Neighbors question proposed bus station in CW

By Linda Dillman
Staff Writer

Neighboring residents are questioning the Central Ohio Transit Authority’s plans to construct a new Park and Ride station, located between Gender Road and Winchester Pike in Canal Winchester.

Disgruntled Winchester Pike property owners packed Canal Winchester City Council chambers during a Dec. 1 public hearing on COTA’s request to rezone four parcels on 2.4 acres from low density residential to general commercial.

Mike Bradley, COTA’s vice president of planning and service development, said the transit authority started searching for property near Canal Winchester in 2012. It currently leases property for an express route Park and Ride established in 2010 in a Gender Road church parking lot.

“Transit has become important to the region,” said Bradley, who added COTA prefers to own property instead of leasing  to ensure continuity of service.

According to the Franklin County Auditor’s website, COTA obtained other properties on Gender Road and the Winchester Pike properties on Aug. 11 of this year, and although city staffers recommended approval of the authority’s request, the planning and zoning commission denied the application on Oct. 13.

Canal Winchester Development Director Lucas Haire speculated the denial was influenced by prior community comments regarding the potential for increased traffic on Winchester Pike, diesel fumes from buses, proximity to residential housing and a change in character from residential to commercial development.

Winchester Pike property owner Tim Roberts lives next to the proposed Park and Ride facility.

“There’s going to be an increase in crime because of vacant cars,” alleged Roberts, who said his bedroom is in close proximity to where the parking lot would be located. “This is just a bad idea. These people should have talked to the community before buying the property.”

Resident Glenn Faught concurred.

“That is no place for a bus terminal right next to someone’s house,” Faught said. “I’m right next to that station. I gotta put up with that? No. I’m 100 percent against it. I don’t think anyone wants a bus sitting outside of their house, running, at 6:45 a.m.”

Real estate developer Herb Pfiefer believes the COTA concept is “ill conceived” and questioned why the authority would venture into a community and make a land deal with an “idea” for a park and ride.

“Who in Canal Winchester gave them the ‘go’ signal?” questioned Pfiefer.

While the majority of residents attending the meeting were against the rezoning and proposed station, three residents spoke in favor of the proposed Winchester Pike/Gender Road site.
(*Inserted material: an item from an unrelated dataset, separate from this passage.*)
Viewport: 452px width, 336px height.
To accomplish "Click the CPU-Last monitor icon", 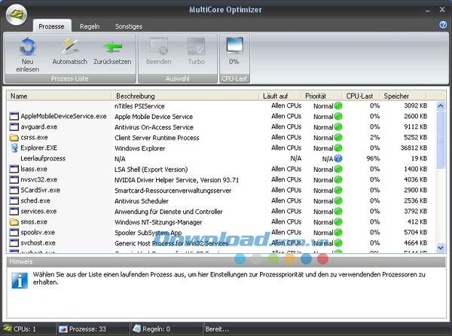I will click(x=234, y=45).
Bus rider Bonita Rickerson makes the daily commute from Canal Winchester to Columbus and said the city is long overdue for a permanent Park and Ride facility.

She reported no known instances of vandalism at the current site, but events at the church and traffic on the road make it difficult for buses to turn around and for vehicles to leave the parking lot.

“It (the proposed Park and Ride) will look so much better than a used car lot,” said Rickerson.